Figure 2.

Slow pen trace of isometric tension in the standard activating solution (pCa 4.66, 5 mM MgATP, 8 mM Pi, ionic strength 200 mM, 15 mM CP, 320 units/ml CK, pH 7.00) at different temperatures (indicated). Experiments were performed in thin filament-reconstituted cardiac muscle fibers, in which nfTm (A), ∆2Tm (B), and ∆3Tm (C) were added back, together with bovine cardiac Tn. D, activation of native fibers; E, activation of thin filament-extracted fibers after gelsolin treatment for 50–90 minutes; F, activation of actin filament-reconstituted fibers; and G, activation of Tm- and Tn-reconstituted fibers. H, activation at eight different temperatures, as indicated. Between D, E, F, and G, the pen recorder was stopped so that extraction and reconstitution could be performed (at 0°C).

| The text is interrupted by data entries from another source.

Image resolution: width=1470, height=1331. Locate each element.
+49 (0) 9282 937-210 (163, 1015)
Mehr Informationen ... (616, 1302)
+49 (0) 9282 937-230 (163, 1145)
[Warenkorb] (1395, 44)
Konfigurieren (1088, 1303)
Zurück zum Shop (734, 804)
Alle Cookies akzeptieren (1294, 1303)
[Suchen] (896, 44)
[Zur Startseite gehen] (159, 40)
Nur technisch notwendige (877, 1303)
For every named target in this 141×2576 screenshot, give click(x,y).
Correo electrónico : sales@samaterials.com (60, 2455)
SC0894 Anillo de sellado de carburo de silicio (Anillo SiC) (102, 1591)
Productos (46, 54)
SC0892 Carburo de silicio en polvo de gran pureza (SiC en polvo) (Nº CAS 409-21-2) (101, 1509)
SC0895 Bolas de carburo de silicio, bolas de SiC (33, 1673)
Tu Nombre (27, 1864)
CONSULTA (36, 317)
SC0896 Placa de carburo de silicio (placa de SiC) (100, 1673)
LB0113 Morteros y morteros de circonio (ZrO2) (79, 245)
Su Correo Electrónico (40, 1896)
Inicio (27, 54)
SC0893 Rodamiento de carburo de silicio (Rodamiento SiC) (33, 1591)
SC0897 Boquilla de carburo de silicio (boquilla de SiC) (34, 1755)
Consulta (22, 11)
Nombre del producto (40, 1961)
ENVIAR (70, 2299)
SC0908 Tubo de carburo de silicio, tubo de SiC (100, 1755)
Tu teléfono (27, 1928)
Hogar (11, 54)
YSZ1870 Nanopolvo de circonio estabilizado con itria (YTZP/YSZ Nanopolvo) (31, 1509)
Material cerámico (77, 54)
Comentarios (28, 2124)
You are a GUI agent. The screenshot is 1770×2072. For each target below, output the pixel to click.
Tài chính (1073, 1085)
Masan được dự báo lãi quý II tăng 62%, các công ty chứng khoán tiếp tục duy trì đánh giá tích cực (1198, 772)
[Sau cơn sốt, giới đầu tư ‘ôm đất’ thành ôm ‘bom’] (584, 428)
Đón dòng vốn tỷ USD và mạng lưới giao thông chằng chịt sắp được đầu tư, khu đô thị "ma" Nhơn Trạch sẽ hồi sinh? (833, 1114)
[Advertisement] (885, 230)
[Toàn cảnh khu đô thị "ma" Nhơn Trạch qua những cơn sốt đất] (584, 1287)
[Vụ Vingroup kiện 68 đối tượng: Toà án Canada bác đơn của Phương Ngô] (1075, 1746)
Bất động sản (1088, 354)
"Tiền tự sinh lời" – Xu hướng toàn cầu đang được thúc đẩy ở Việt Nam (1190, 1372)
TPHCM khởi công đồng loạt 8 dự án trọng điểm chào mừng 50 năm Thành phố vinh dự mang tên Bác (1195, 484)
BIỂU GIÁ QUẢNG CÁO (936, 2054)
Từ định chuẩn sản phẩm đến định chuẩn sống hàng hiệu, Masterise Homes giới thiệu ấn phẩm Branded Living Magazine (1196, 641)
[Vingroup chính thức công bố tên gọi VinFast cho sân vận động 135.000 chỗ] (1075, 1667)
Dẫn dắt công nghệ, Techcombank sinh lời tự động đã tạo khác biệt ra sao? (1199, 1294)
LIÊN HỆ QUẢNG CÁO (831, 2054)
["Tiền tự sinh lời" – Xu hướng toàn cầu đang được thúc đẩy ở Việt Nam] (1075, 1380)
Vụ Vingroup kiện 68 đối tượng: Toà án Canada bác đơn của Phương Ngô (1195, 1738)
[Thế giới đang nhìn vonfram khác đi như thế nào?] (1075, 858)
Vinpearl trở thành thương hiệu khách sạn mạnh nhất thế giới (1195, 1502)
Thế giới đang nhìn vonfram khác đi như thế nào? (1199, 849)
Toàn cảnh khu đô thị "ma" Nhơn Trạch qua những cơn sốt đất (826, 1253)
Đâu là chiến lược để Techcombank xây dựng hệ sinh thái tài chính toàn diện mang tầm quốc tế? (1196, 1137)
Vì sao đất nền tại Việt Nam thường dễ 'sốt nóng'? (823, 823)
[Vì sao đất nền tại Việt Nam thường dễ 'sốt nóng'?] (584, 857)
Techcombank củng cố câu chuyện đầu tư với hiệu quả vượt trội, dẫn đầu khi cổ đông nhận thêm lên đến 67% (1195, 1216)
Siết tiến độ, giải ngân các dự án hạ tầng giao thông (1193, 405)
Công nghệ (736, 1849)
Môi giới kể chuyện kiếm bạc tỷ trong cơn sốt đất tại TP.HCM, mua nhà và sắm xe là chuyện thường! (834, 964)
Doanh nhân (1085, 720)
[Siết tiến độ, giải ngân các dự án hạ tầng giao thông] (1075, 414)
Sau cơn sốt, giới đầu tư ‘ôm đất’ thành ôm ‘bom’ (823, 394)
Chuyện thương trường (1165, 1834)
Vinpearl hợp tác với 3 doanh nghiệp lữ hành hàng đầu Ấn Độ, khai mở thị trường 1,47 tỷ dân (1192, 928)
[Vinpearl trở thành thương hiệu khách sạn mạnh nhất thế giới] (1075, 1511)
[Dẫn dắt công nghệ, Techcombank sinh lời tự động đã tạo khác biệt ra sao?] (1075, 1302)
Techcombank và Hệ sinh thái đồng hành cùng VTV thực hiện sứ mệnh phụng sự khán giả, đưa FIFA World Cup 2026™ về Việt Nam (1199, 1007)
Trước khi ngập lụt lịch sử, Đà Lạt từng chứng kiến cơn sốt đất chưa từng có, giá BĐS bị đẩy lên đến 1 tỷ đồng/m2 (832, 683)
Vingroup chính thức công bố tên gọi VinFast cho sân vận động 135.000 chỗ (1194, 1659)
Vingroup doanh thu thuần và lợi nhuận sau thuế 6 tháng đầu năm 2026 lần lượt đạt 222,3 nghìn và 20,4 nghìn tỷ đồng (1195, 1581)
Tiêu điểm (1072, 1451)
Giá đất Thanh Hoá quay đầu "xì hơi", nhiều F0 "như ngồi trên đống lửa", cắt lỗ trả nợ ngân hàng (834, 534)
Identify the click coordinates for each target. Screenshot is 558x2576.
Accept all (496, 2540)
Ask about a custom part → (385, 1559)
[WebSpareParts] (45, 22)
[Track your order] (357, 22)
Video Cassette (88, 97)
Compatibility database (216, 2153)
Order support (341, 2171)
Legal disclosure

Before each activation, the muscle fibers were washed in the standard activating solution (at 0°C), which did not induce tension. Tension was induced by switching the fibers to a bath of the same solution at the higher temperature. The fibers were relaxed in the Rx solution that contained 40 mM BDM at 0°C. Horizontal bars below the pen trace in C indicate that the temperature was 0°C during relaxation. The active tension in F develops as the result of withdrawal of BDM, and the temperature rises to 25°C. The active tension is relaxed as the result of the addition of 40 mM BDM, and the temperature drops to 0°C. Calibrations are 1 min (abscissa) and 10 kPa (ordinate).